Aconteceu recentemente na cidade mineira de Passa Quatro, próxima à divisa com o estado do Rio de Janeiro, a ultramaratona de montanha “La Mission”. Com 110 quilômetros de extensão, a prova exige o extremo dos atletas, levando muitos a desistirem ao longo do trajeto.
O soldado PM Paes, da Estação de Bombeiros de Osvaldo Cruz, participou e concluiu todo o percurso. O militar representou o 14º Grupamento de Bombeiros de Presidente Prudente, ao qual a unidade de Osvaldo Cruz é vinculada.

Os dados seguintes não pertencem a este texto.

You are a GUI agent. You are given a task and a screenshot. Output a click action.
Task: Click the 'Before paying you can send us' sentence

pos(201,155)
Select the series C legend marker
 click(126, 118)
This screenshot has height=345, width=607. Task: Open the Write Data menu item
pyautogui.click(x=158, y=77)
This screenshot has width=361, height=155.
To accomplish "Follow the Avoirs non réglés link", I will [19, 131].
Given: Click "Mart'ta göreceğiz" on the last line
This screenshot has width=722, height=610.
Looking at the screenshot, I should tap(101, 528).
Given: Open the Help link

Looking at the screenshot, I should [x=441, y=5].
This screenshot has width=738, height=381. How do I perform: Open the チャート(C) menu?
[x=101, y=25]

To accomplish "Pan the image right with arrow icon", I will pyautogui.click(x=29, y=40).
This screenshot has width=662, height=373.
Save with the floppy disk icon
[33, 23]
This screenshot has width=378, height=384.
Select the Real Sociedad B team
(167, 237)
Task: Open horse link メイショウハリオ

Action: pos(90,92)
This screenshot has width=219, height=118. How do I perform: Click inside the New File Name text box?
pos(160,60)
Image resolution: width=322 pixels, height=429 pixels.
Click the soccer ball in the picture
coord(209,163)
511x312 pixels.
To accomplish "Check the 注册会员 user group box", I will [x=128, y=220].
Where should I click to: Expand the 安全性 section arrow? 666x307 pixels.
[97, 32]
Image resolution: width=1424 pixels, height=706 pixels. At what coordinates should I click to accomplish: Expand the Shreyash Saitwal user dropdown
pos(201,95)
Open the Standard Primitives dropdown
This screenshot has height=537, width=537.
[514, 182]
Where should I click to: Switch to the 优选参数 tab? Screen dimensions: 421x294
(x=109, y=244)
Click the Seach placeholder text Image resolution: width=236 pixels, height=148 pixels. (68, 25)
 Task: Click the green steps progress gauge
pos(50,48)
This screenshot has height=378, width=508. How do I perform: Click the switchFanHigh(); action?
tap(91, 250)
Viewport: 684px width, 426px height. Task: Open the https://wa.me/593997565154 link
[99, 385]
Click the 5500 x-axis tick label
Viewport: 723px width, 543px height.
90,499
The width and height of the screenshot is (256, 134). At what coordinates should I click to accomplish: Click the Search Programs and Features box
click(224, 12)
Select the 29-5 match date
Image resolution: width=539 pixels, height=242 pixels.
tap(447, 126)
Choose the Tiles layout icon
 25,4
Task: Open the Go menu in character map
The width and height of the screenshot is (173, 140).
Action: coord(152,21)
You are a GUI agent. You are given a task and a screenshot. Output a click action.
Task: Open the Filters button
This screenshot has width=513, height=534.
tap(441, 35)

A reportagem da Rádio Metrópole conversou com o soldado, que compartilhou os detalhes e bastidores dessa difícil jornada. Ele expressou a felicidade de representar o Corpo de Bombeiros, ressaltando que viajou durante o período de folga e que faz questão de levar a bandeira da corporação aos eventos. “A minha preparação começou no ano passado. Por ser uma ultramaratona de montanha, exige um treinamento muito longo. Foram 110 quilômetros até o quarto maior pico do Brasil, com cerca de 2.800 metros de altitude. Foi um processo que exigiu tempo e dedicação; nas minhas folgas, eu passava praticamente o dia inteiro treinando. Trata-se de uma junção de condicionamento físico, força mental, nutrição e até preparação espiritual”, explicou Paes.
O bombeiro concluiu os 110 quilômetros em 31 horas, bem abaixo do limite máximo de 39 horas estipulado pela organização. Considerada a maior prova da modalidade no Brasil, a estrutura do evento oferece suporte de água e alimentação ao longo do trajeto, mas o próprio atleta precisa carregar reforços de suplementação no colete ou na mochila. “Este ano foi bem atípico. Geralmente faz muito frio na Serra Fina e venta bastante, mas desta vez fez calor de dia e a madrugada foi um pouco fria. Larguei às 21h de quinta-feira, cruzei a sexta-feira inteira e só cheguei na madrugada de sábado. Como você não dorme um segundo, cheguei a ter alucinações e quedas de energia. Depois o corpo volta ao normal, mas são muitas subidas e dá vontade de desistir. Nessas horas, o mental sozinho não basta; é preciso unir o físico, o psicológico e o espiritual para conseguir terminar”, relatou o soldado.